Actress Allison Mack, best known for her role in "Smallville," was released early from a California prison Monday after serving two years, the Federal Bureau of Prisons confirmed.
She was sentenced to three years behind bars in 2021 after pleading guilty to racketeering and conspiracy charges two years earlier.
Mack's charges were related to her involvement with the cult-like group NXIVM. The company began in 1998 as a "self-help" company, but prosecutors say it became a sex trafficking organization. They say Mack helped recruit and manipulate women into becoming sex slaves for its leader, Keith Raniere. The women were also allegedly branded with Raniere's initials in their pelvic area.

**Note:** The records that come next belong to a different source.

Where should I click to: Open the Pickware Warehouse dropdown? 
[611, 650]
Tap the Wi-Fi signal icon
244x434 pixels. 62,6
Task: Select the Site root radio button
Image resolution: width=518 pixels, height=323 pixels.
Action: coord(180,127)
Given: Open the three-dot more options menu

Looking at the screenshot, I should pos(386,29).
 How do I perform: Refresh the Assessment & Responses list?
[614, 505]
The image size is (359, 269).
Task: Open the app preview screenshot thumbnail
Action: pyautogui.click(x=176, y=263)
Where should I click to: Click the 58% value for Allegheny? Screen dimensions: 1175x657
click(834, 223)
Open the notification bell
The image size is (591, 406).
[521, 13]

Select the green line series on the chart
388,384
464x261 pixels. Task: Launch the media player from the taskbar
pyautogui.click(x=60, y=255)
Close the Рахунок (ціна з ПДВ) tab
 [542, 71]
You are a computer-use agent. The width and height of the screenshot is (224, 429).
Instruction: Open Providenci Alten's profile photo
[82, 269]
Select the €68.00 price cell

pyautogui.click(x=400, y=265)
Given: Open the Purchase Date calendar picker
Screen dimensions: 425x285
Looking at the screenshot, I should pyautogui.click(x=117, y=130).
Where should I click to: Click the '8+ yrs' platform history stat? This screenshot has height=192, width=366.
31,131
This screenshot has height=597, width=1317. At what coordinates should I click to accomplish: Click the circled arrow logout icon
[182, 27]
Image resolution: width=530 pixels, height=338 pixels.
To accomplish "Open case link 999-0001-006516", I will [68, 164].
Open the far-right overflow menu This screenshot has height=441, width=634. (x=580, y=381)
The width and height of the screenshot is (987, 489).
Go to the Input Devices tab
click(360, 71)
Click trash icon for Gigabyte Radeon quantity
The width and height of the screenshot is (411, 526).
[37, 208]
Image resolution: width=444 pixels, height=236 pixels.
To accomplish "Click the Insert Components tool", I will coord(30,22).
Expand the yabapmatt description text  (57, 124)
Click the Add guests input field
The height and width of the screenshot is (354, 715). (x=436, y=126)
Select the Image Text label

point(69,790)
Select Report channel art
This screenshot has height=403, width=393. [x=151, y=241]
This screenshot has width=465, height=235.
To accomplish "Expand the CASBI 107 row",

Mack, who was part of Raniere's inner circle of deputies, has admitted she lied to women to get them to join NXIVM, telling them it was a "female mentorship group." Then she and other group leaders blackmailed the women with explicit photos and other information to silence them.
The actress avoided a longer sentence, possibly as much as 17 years, by cooperating with authorities and providing further information about Raniere and the group, including a recorded conversation with him about the branding.
Raniere was convicted on sex trafficking charges and sentenced to 120 years in prison in 2020.
How Cults Work
Some cults are religious. Others are political, polygamist or apocalyptic, like Q-anon.